The site of Chavín de Huantar

What we know about the monumental ruins of Chavín de Huantar, thousands of feet up in the Cordillera Blanca, the Andean highlands of Peru, is spartan.  Here, members of a pre-Inca culture, left us with what archaeologists believe to be a temple complex, consisting of a maze of ruined granite and sandstone structures – or step pyramids, cyclopean walls, and wonderful carved sculptures which date from around 1000 BCE. 

Already mentioned in the sixteenth-century chronicles of Pedro Cieza de León, the site of Chavín de Huantar, is located kilometers north of Lima.  It's unique architecture resulted in it being declared a World Cultural Heritage Site by the United Nations Educational, Scientific and Cultural Organization (UNESCO) in 1985.  

Distinct, not only for its massive flat-topped pyramid temple, but also for what archaeologists call its "cabezas clavas," more commonly called temple nail heads.  These front-facing, pumpkin sized heads, were architectural elements, and were usually carved from volcanic tuff and made to resemble zoomorphic faces.   Used as decoration, they were positioned horizontally and equidistant from each other along the temple walls. 

Usually, these nail heads, carved with open eyes, closed mouths, crushed noses, and contracted muscles.

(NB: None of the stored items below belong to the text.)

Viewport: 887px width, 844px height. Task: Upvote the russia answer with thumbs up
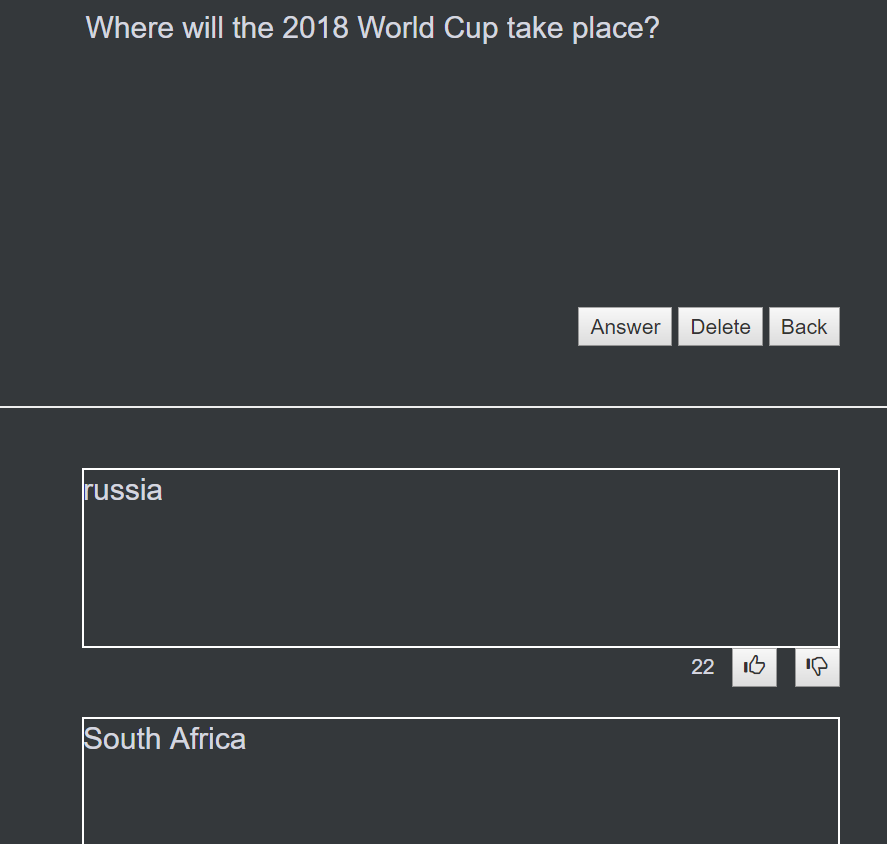point(754,667)
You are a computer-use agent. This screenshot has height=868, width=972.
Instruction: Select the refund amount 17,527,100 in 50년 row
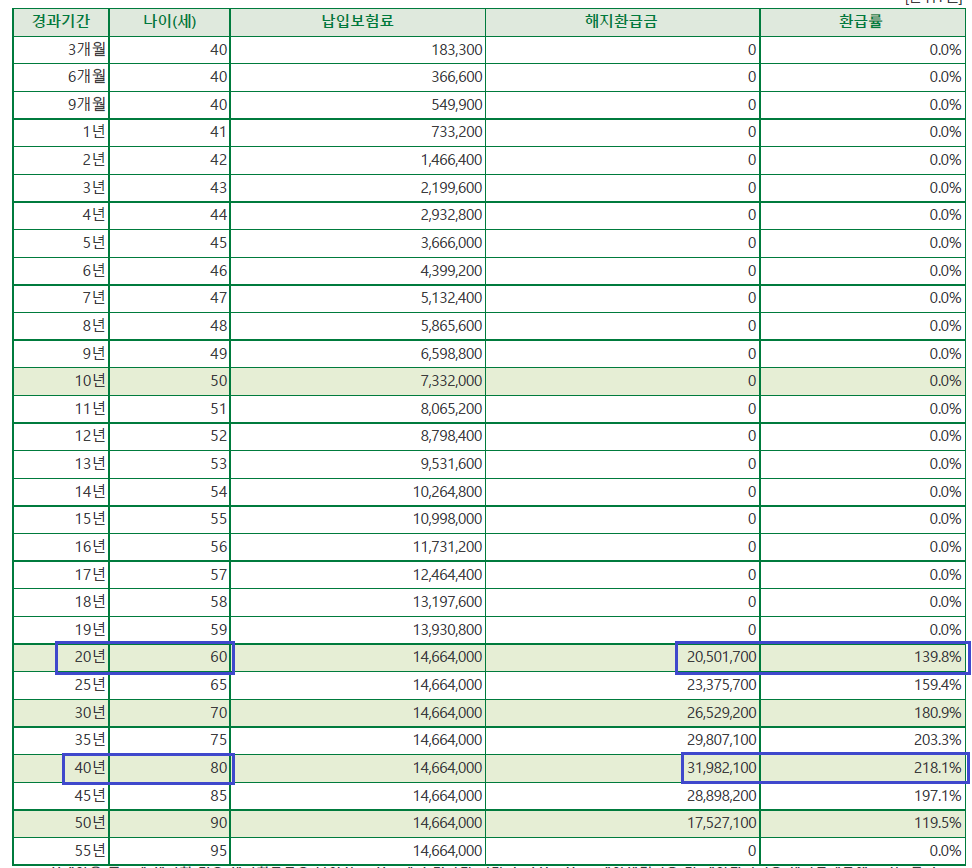(x=720, y=823)
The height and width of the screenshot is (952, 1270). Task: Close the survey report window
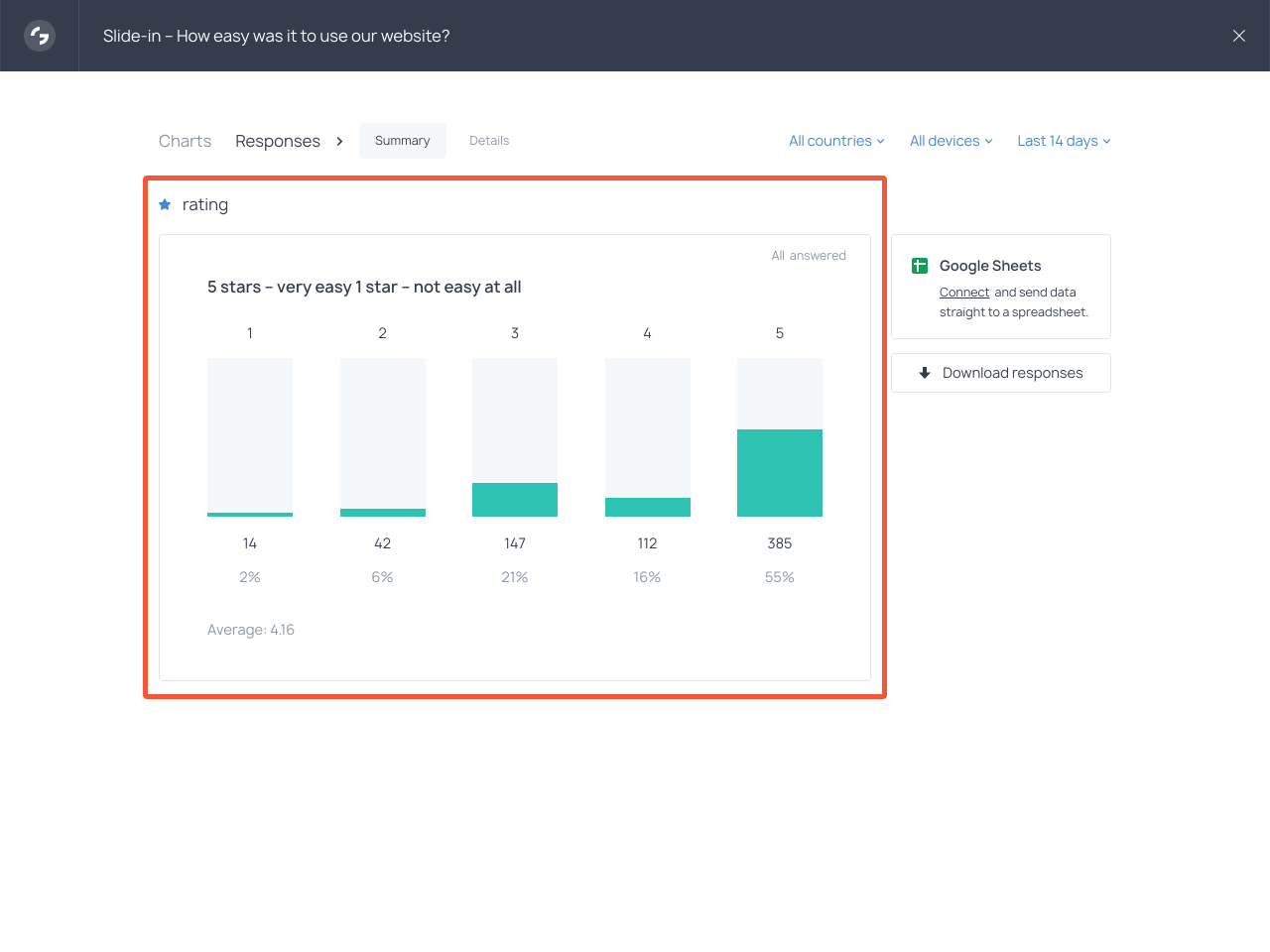[1238, 36]
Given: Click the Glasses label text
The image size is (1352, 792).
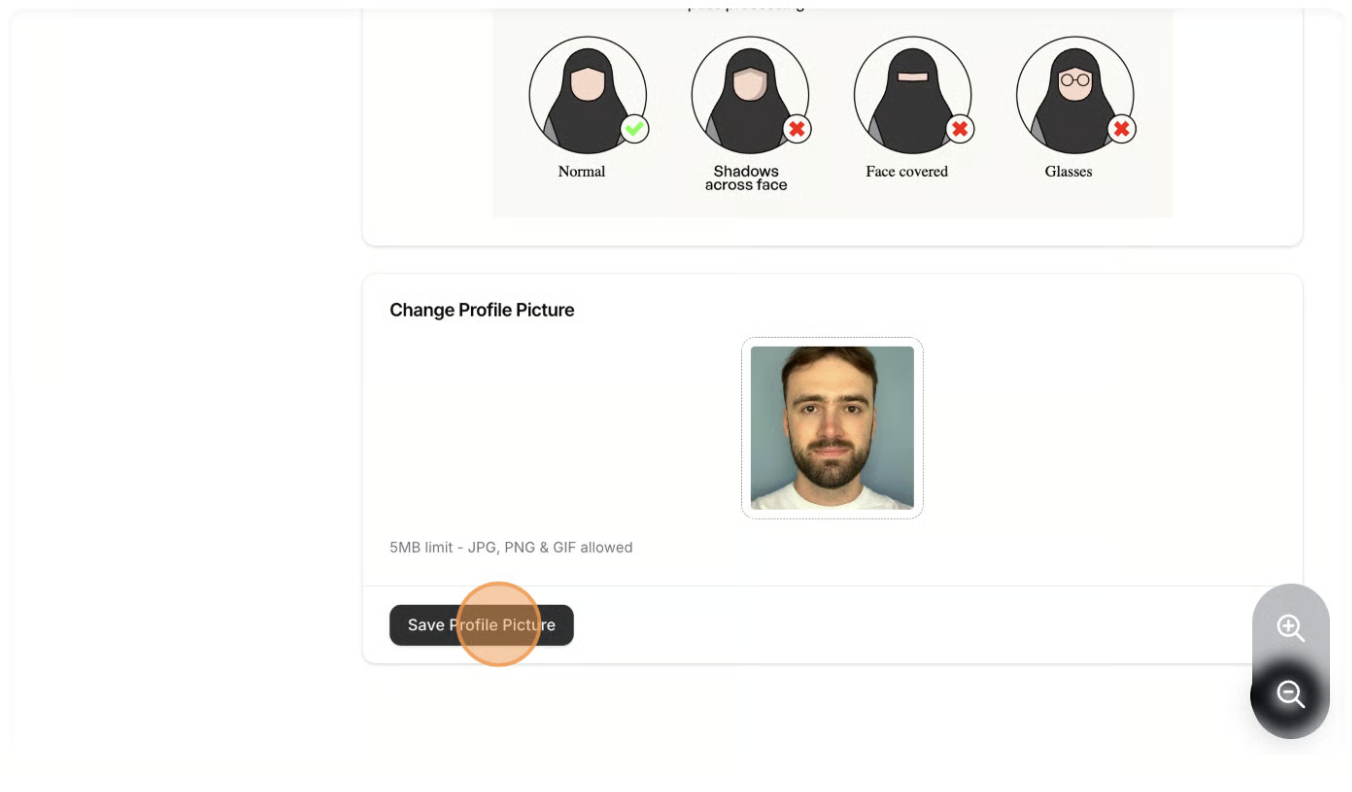Looking at the screenshot, I should [1068, 171].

When found intact, they also have an elongated stone extension bracket on the back.  This wedge was used to insert the sculptural element, like a nail, into the structure's wall, hence the name they were given.  Many of the Chavín de Huantar nail heads were originally positioned along the south, east, and west façade of the Chavín temple, garnishing the building in a horizontal row and positioned evenly under the temple's carved stone cornices.   

Some 42 nail heads were originally recorded and identified between 1919 and 1941 by Julio C. Tello, America's first indigenous archaeologist.  Most of which were lost in the aftermath of a 1945 flood that covered the archaeological site.  Others have been lost to looters. 

Over time, as many as 100 complete or almost complete nail heads, discovered after 1950, have been found and preserved from the Chavín culture, with almost all of those accounted for coming from official excavations.  These, are now part of the permanent collection of the National Museum of Chavín.  Sadly, only a single original nail head remains in situ. 

Yesterday, in a ceremony conducted at the Swiss customs office, Basel/Weil am Rhein-Autobahn, the president of the Office fédéral de la culture (OFC), Carine Bachmann, returned a smuggled nail head to Peru's Ambassador HE Luis Alberto Castro Joo.  According to the OFC, this ancient architectural element, which weighs in at nearly 200 kilograms, was discovered by Swiss customs officials during a routine customs control check conducted in 2016 of a courier transporting the object from Germany into Switzerland.

Suspicious of the statements declared by the freight forwarder, who had tried to introduce the artefact into Switzerland as a "non-cultural good," and therefore not subject to specific heritage laws, employees of the Federal Office for Customs and Border Security - BAZG,  stopped the object's entry to examine it more closely.  Over time, and with the assistance of heritage experts, the Swiss authorities came to the conclusion that the artefact was, in fact, unregistered cultural property and moved for the artefact's seizure in accordance with the Cultural Property Transfer Act.

Shortly thereafter,  during a cantonal criminal proceeding, an order of confiscation was entered by the Basel public prosecutor in 2017.  This in turn allowed the artefact to be eventually restituted to the Government of Peru in the formal ceremony held yesterday.